Recommendation to Counter DoS Attack

Recommend in an executive summary measures to counter this type of DoS Attack.
The university network was a victim of a DDoS attack. Whereby a cyber criminal first acquired administrator access. We suspect that the attacker gained access to the network from an internal computer, most likely from a student PC in one of the labs. The attacker likely used keylogger software to discover administrator credentials.
Once the attacker had the administrator access the systems he/she was able to create BOTs and push to many student PCs located in various labs. The attacker then initiate a control attack by activating the BOT’s in order to form a BotNet (a.k.a. Zombie Network) with the goal of intentionally causing online services to become unusable to students (ICECC, 2009). It is important to note that a single BOT alone could not have cause the registration server unavailable. It was the combined effect of using many BOTs at once that produced the attacker’s desired effect of overflowing the resources of the registration web server and rendering it unusable.

Recommendation to Counter this type of DoS attack
To prevent or limit the impact of keyloggers:
Deploy a firewall to block known keylogger software.
Educate facility not to open email from unknown users and not to click on
links in emails from unknown users.
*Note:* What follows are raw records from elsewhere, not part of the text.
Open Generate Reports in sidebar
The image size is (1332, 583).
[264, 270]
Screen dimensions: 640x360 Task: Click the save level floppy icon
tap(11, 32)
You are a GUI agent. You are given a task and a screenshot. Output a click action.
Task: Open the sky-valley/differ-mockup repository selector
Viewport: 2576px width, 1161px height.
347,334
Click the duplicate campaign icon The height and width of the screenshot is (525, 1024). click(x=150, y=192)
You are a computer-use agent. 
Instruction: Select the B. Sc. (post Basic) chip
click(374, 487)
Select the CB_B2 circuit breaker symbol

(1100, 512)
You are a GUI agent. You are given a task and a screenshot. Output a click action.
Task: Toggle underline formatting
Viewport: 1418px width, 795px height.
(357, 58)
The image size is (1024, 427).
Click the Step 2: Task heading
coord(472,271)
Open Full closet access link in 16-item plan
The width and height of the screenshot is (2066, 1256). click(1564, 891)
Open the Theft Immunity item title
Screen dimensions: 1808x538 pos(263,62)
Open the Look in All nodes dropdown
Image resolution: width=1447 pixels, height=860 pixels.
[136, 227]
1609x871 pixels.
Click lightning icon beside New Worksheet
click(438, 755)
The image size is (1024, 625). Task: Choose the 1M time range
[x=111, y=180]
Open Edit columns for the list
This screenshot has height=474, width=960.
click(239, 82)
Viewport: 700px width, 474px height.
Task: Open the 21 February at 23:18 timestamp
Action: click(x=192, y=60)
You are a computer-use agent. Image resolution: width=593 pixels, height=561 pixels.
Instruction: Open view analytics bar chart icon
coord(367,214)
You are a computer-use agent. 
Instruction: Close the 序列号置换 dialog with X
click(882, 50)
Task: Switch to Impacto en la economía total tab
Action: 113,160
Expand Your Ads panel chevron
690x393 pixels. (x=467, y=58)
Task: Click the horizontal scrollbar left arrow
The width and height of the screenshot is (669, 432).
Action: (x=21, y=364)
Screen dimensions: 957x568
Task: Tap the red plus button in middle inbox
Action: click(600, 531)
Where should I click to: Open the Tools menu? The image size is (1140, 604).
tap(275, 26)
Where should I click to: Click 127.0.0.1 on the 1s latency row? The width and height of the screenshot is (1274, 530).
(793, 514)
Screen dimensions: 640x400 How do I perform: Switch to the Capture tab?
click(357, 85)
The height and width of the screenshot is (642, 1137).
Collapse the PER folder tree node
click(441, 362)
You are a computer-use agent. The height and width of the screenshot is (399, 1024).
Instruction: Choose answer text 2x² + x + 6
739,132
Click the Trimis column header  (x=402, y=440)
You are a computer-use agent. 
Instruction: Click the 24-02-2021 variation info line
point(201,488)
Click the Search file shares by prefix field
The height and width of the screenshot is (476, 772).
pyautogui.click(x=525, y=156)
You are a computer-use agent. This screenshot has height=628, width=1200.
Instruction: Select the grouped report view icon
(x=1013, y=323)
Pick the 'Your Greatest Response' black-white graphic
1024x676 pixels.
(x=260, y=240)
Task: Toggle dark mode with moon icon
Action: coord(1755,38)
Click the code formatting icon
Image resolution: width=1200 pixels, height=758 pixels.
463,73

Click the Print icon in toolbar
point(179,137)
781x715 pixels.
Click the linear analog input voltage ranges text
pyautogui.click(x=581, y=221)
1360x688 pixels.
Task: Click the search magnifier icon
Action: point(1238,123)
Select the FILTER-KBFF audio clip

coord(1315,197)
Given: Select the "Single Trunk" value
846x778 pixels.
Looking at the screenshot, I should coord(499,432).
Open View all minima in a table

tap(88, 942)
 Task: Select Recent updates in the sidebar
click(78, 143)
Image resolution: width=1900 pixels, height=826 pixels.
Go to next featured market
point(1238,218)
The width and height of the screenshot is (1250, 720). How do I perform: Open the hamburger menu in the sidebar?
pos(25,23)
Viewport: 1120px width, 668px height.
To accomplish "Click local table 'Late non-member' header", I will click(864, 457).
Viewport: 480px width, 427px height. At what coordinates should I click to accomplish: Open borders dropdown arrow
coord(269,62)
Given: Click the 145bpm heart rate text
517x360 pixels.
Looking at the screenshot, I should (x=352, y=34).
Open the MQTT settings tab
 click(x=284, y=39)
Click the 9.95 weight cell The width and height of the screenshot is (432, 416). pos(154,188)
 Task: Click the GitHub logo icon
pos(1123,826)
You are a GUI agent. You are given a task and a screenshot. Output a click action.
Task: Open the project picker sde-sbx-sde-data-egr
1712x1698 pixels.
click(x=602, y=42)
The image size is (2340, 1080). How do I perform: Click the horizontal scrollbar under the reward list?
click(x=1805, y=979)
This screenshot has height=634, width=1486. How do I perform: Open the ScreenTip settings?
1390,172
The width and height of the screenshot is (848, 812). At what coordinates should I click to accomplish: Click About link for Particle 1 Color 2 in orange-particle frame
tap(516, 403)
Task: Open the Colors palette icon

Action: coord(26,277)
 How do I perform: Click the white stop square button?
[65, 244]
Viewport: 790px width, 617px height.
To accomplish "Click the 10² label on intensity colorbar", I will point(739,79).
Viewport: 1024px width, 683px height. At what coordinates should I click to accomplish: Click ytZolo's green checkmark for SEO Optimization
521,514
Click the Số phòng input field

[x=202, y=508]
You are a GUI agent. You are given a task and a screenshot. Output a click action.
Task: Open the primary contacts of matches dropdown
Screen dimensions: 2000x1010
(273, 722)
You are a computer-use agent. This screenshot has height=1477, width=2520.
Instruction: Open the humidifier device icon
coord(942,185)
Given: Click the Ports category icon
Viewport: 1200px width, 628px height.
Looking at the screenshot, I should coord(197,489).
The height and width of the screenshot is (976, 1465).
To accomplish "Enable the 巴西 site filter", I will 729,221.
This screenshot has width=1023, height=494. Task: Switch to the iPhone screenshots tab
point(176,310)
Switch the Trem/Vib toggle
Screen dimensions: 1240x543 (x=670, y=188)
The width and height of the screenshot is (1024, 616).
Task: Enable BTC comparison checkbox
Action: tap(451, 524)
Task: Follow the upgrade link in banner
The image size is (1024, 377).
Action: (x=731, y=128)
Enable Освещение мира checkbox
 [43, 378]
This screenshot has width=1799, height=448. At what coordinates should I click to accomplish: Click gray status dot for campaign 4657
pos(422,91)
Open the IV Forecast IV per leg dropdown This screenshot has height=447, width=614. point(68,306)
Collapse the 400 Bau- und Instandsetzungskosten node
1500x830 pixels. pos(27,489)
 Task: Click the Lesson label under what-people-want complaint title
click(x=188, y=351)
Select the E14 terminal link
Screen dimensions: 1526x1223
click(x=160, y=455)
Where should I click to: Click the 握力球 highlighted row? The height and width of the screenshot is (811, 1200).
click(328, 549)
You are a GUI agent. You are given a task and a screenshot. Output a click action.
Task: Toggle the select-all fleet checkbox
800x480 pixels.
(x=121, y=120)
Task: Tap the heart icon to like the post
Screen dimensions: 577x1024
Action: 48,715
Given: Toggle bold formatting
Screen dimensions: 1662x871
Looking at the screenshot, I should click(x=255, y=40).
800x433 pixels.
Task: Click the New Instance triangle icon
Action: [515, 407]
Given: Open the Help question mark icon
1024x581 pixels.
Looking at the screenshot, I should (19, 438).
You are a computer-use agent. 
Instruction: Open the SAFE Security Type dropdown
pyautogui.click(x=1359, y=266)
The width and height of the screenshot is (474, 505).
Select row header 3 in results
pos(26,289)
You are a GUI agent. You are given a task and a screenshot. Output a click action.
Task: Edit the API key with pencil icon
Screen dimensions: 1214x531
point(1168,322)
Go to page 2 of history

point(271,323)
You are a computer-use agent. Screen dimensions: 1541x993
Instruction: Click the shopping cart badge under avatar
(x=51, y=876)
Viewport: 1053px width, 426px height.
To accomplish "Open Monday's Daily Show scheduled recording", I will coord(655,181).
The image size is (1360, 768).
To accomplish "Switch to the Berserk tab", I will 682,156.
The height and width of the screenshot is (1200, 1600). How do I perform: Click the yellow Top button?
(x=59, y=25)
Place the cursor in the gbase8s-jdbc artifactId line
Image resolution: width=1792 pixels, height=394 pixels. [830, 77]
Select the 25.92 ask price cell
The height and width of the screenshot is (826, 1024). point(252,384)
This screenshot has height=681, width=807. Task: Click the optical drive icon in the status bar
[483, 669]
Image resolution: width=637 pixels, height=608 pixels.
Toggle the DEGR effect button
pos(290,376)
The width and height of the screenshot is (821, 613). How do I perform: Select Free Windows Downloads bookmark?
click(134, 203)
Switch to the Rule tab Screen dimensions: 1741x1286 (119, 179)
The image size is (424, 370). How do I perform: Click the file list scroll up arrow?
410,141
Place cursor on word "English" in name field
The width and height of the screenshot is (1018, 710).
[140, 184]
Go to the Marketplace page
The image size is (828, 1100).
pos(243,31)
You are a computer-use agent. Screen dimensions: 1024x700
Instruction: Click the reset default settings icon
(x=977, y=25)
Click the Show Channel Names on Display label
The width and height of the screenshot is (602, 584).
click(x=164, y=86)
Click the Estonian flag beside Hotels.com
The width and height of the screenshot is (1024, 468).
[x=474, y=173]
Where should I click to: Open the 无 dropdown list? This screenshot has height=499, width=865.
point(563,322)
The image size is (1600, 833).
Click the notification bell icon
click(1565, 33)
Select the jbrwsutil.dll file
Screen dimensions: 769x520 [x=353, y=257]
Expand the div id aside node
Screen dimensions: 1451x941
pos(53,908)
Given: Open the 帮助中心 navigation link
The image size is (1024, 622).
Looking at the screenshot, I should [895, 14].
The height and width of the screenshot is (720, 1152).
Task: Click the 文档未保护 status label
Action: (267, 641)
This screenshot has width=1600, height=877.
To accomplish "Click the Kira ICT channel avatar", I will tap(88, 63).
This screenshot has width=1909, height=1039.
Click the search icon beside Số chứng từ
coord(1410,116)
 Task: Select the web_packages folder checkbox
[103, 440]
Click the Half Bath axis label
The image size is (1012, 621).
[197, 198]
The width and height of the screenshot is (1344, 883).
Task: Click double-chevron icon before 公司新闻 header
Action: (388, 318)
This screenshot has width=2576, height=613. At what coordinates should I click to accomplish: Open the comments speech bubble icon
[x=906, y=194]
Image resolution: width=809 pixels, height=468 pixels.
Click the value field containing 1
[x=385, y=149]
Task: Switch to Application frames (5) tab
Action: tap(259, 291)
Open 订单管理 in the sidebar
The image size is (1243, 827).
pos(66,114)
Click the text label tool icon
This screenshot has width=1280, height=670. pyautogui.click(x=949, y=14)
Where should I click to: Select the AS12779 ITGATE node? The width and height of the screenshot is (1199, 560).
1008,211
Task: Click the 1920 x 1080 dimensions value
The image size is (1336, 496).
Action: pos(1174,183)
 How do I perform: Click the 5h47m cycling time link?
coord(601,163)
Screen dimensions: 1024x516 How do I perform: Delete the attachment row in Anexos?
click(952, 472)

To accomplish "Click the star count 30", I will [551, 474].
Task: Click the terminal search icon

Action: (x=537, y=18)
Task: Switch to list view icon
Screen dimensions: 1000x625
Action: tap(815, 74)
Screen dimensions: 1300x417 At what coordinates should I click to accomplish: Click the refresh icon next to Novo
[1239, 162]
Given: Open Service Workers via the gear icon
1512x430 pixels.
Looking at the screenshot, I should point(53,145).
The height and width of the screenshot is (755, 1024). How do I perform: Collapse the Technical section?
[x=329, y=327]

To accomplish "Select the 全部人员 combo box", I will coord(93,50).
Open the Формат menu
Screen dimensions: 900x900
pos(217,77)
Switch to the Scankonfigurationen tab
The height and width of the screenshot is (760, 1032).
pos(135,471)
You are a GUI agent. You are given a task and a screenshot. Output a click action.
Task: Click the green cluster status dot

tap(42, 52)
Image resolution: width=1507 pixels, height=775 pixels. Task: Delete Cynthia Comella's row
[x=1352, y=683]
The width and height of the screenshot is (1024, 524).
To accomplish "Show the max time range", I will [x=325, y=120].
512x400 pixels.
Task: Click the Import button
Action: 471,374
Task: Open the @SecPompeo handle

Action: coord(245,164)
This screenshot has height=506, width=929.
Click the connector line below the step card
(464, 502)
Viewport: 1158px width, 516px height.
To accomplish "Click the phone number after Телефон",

Create a Policy whereby users cannot install new software to a machine without opening a ticket with the helpdesk or requesting administrator access (ICECC, 2009). The student computers should be preloaded with all required applications.
Deploy a file monitoring program, such as Tripwire to detect and notify if any changes have occurred to files (ICECC, 2009). Passwords should always be encrypted and never traverse the network in the clear. Harden Windows by making sure that the operating system are keep current with latest patches (ICECC, 2009). Keep anti-virus, anti-spyware programs up-to-date.
Install firewall packages on all computers.
Deploy an intrusion-detection (IDS) and intrusion-prevention systems (IPS). Segmenting off network with the use of routers or firewalls is another method (Schifreen, 2006). However, the routers or firewalls will have to be configured to detect and block suspected BOT traffic (please see network diagram for item with Blue Dotted Squares).
Conclusion
It is important to note that there is no method that will secure a network totally from attack. However, we can prevent some of the most common attack vectors. Therefore security personnel must remain vigilant and seek to prevent the new level of attack (Schifreen, 2006).